Royal Ambulance sent 30 of its EMTs to staff eight overwhelmed facilities in San Francisco, San Mateo, Santa Clara and Alameda to help with daily care of elderly and vulnerable patients, according to a press release by the California Ambulance Association.
"To say that COVID had a disproportionate effect on the long-term care industry would be an understatement. In six states reporting data, deaths in long-term care facilities account for over 50% of all COVID deaths," said Royal CEO Steve Grau.
The Royal initiative, called Project "Helping Hands," began when Senior Territory Manager Mac McKissack heard of the impact of the pandemic on the agency's SNF partners through media reports and text messages.
"When we got a call from an SNF partner asking if we could help with staffing, it took me a minute to grasp the severity of the situation," said Royal CEO Steve Grau. "We quickly posted a request to care for the COVID-positive patients to our internal network, and the response was overwhelming."
The EMTs work with SNF employees in the role of a CNA, helping with tasks such and bathing and feeding, as well as showing care and compassion to the residents.
"Working at the SNF, I have the pleasure to know the patients and staff more on a personal level; I learned new skills from the CNAs, as they are the backbone of these facilities," said Royal EMT John Chu.

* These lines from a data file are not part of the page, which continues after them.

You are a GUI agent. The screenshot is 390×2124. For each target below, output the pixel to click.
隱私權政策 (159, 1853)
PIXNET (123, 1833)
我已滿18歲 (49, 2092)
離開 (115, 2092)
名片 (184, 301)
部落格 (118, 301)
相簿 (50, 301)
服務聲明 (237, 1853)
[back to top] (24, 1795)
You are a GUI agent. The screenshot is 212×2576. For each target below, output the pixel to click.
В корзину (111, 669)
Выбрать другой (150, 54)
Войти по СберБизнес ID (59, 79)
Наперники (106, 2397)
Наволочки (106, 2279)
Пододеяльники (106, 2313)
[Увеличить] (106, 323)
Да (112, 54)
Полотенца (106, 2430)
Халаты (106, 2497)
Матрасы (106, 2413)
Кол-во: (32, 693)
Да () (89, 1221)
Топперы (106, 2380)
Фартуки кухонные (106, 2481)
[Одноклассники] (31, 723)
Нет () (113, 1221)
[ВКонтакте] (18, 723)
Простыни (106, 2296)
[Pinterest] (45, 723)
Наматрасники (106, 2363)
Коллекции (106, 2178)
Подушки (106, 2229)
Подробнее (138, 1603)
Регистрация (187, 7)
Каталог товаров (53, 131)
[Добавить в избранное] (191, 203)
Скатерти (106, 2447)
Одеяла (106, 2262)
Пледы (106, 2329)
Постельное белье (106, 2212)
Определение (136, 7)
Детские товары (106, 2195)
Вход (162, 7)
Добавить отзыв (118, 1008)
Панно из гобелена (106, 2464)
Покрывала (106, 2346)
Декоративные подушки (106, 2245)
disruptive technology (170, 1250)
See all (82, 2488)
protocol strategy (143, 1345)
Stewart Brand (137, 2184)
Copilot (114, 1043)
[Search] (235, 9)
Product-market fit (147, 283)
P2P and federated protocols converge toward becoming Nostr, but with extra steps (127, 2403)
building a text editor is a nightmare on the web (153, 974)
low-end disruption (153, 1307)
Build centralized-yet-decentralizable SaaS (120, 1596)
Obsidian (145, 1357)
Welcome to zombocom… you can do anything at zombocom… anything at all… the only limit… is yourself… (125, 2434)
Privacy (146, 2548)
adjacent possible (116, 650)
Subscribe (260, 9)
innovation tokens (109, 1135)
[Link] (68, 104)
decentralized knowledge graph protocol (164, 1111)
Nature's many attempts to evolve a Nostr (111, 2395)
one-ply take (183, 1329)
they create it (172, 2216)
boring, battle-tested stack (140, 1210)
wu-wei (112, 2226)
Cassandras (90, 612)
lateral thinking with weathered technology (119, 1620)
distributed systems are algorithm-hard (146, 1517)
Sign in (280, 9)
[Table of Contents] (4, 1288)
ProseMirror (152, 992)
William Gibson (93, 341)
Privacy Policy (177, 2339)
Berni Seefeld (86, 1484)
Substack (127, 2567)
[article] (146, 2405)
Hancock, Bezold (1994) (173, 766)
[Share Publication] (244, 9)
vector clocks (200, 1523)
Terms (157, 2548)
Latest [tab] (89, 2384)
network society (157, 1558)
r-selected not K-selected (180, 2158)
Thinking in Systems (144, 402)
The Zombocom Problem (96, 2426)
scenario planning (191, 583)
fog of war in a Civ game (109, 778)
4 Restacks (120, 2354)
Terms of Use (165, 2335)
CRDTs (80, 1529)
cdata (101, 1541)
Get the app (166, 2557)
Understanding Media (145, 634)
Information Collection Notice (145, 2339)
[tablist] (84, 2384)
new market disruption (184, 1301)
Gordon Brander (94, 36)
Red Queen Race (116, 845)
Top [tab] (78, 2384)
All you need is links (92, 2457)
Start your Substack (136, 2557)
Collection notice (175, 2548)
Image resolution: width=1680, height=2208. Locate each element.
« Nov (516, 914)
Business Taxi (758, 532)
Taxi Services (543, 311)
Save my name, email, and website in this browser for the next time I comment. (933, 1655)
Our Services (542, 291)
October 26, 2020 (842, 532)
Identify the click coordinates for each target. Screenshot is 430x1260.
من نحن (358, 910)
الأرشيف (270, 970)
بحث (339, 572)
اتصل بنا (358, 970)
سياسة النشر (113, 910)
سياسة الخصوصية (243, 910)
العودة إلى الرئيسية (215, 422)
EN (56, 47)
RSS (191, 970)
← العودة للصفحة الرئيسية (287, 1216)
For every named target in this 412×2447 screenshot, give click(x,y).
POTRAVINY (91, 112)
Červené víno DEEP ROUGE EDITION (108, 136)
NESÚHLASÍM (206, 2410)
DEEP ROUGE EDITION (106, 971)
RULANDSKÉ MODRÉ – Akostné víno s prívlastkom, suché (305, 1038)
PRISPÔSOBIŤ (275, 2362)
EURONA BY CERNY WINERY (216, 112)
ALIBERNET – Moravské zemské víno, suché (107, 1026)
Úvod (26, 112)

Grau said Royal's EMTs have enthusiastically risen to the challenge of assisting during the pandemic crisis, saying they demonstrated the agency's core values and embodied the "DNA of EMS."
"Royal saved our lives. On March 30, we started having patients and staff getting sick, including myself. We had to go home and quarantine for the 14 days," Andrew Boyd, regional director of operations at Generations Healthcare said. "On April 9, EMTs started showing up and they have been here since today. You saved us from having to evacuate patients. Thank you so much."